Farid Bedjaoui assiste aux rencontres de Chakib Khelil
Farid Bedjaoui assistait aux rencontres avec Saipem sans statut officiel au sein du ministère algérien de l’Energie, a indiqué Claudio Deslazi, directeur-exécutif (DE) d’ENI.
«Saipem a obtenu seul ses contrats en Algérie et sans l’intervention d’aucun leader d’ENI», a affirmé Descalzi.
Selon Reuters Italie, le DE d’ENI, auditionné mardi par le tribunal de Milan dans le cadre du scandale de corruption Sonatrach-Saipem, a expliqué dans réponse au procureur de la République dudit tribunal qu’à son sens, Farid Bedjaoui n’avait aucun rôle ou statut officiel au sein de ministère algérien de l’Energie.

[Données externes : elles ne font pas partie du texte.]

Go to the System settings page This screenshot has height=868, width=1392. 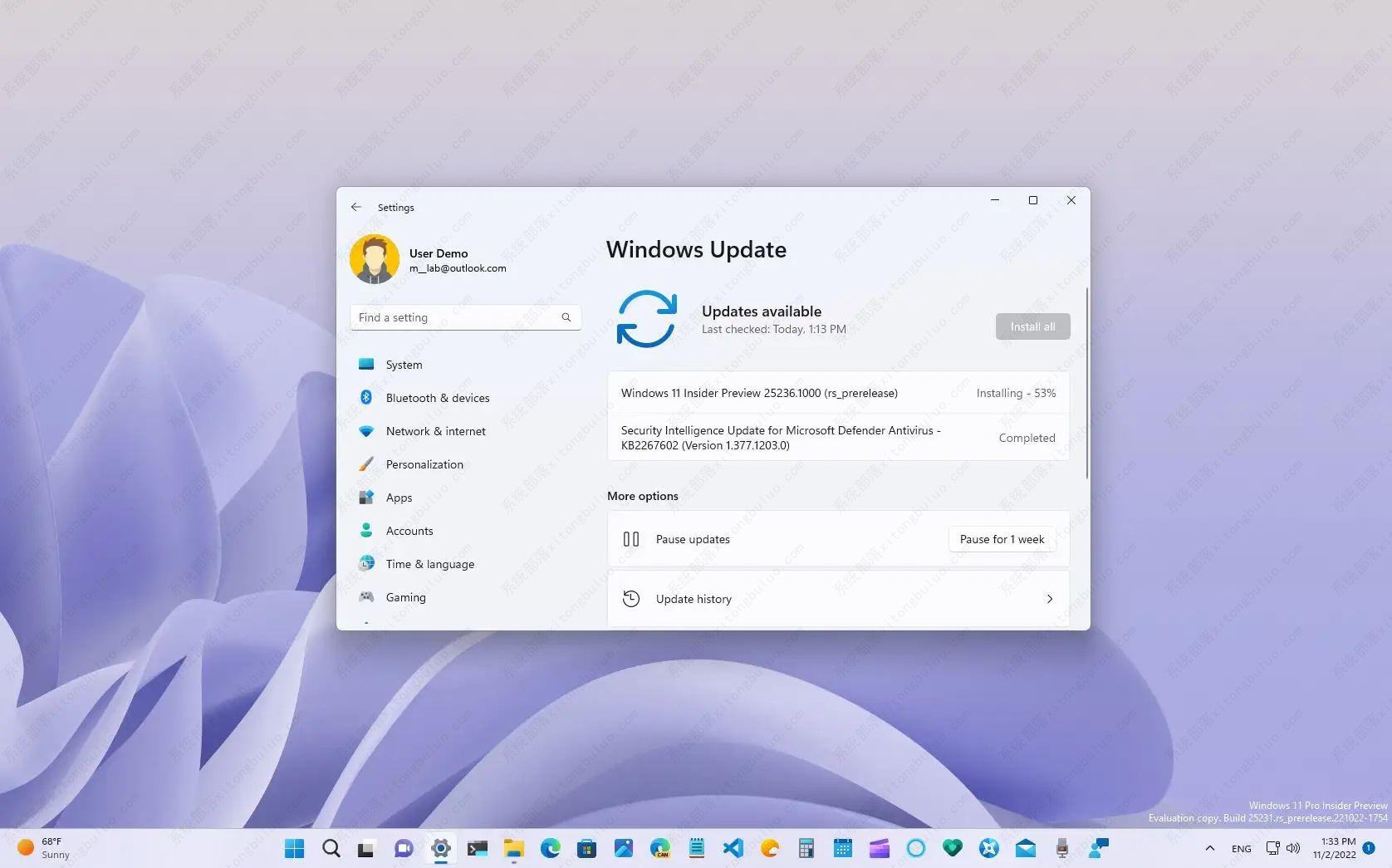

Dans sa réponse, Descalzi a dit que Bedjaoui prenait part à des rencontres et agissait en sa qualité de médiateur entre les responsables d’ENI et l’ancien ministre algérien de l’Energie, Chakib Khelil.
Lors de l’audition du responsable de Descalzi, ce dernier a tenu à défendre son prédécesseur, Paolo Scaroni et son éventuel implication dans les marchés douteux obtenus par Saipem en Algérie, ajoutant cette filiale agissait toute seule et sans l’intervention des dirigeants d’ENI.
A en croire les propos de l’actuel DE d’ENI, Paolo Scaroni n’était pour rien dans les contrats douteux signés entre Saipem et Sonatrach.